The mix of seasonings and spices is meant to stick to the surface of the meat, where it will hopefully dissolve a bit and help form the much desired bark.
How to Get a Rub to Stick to Your Meat
Credit: rachelrichardsphotography - Shutterstock

Rubs and rubbing rubs on meat are an important part of barbecuing. The mix of seasonings and spices is meant to stick to the meat’s surface, where it will hopefully dissolve a bit and help form the much-desired bark (a mix of spices, meat protein, and smoke from your smoker). Unlike salt, which should be applied separately, rubs don’t truly permeate meat—we actually want them to remain on the outside. But that means they need to stay there, and sometimes a rub needs a little help sticking to a brisket, ribs, chicken, or pork.
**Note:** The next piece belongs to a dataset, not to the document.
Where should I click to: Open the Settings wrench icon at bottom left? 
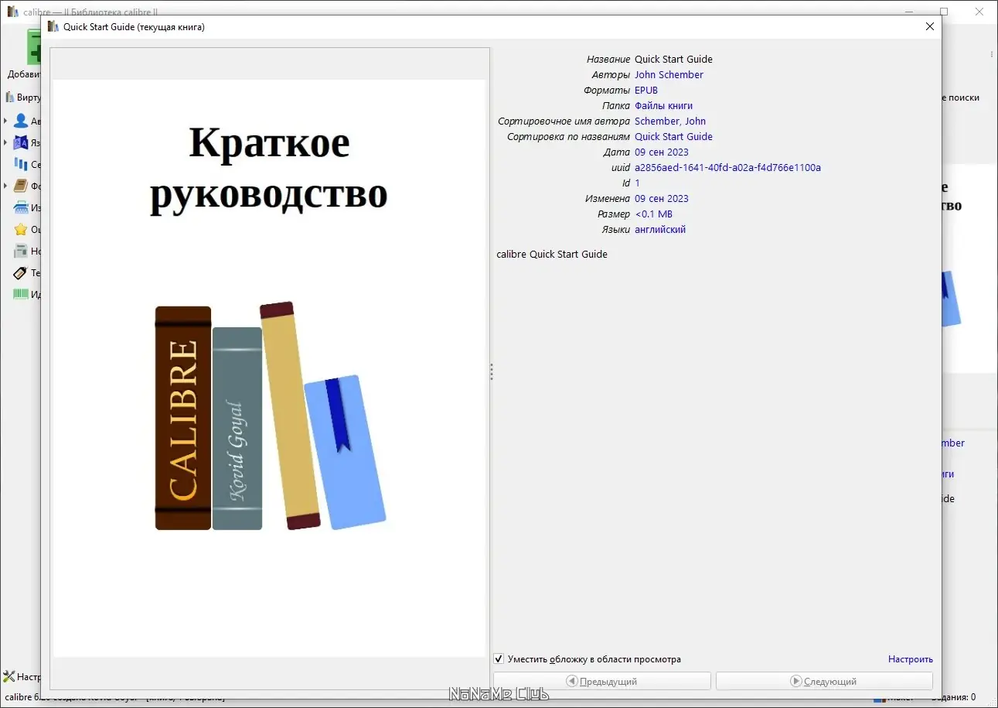pos(9,676)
You can make the meat stickier with oil or water, or use your favorite condiment. Most rubs are more soluble in water than in oil—AmazingRibs.com even did an experiment to confirm it—so choosing something water-based will better encourage bark formation. Flavor-wise, I’ve used mustard and mayo, and never noticed that either one contributed much, but perhaps those with more sensitive palates would be able to detect such nuances.
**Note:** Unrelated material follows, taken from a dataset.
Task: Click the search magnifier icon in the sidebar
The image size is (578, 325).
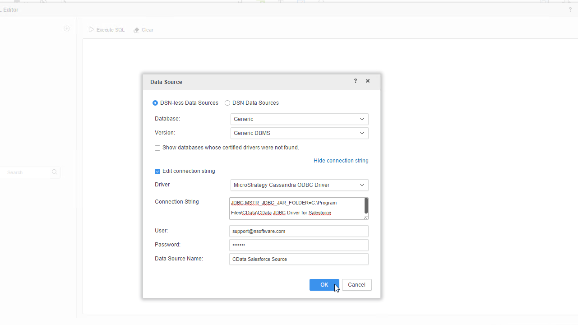Action: point(54,172)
One benefit to using mustard, mayo, or anything with a little bit of color is that you can see where you’ve already applied it, resulting in a more even application of the condiment and, subsequently, the rub. This works best if the color of the condiment does not match the color of the meat. Barbecue sauce may sound like a tempting option, but it’s also red, the color of raw beef, so it may be harder to see once applied.

When applying your rub, feel free to really rub it in. I heard a rumor that doing so can “harm the meat” by creating little cuts, but that’s silly. As Meathead at AmazingRibs.com points out, you are not going to harm your brisket with powders:

The surface has already been in a knife fight and there are gazillions of muscle fibers that have been sliced open. There are also bazillions of microscopic ridges, valleys, cracks, crevices, pits, pockmarks, and pores in the surface. The surface is far from smooth. Rubbing a rub into the surface can’t hurt it one bit. It is not going to lose any more juice than if you just sprinkle it on. And rubbing might just help the meat hold onto the rub better.

So smear on something wet, then get to rubbing to build a beautiful, flavorful bark that will in no way harm your precious brisket.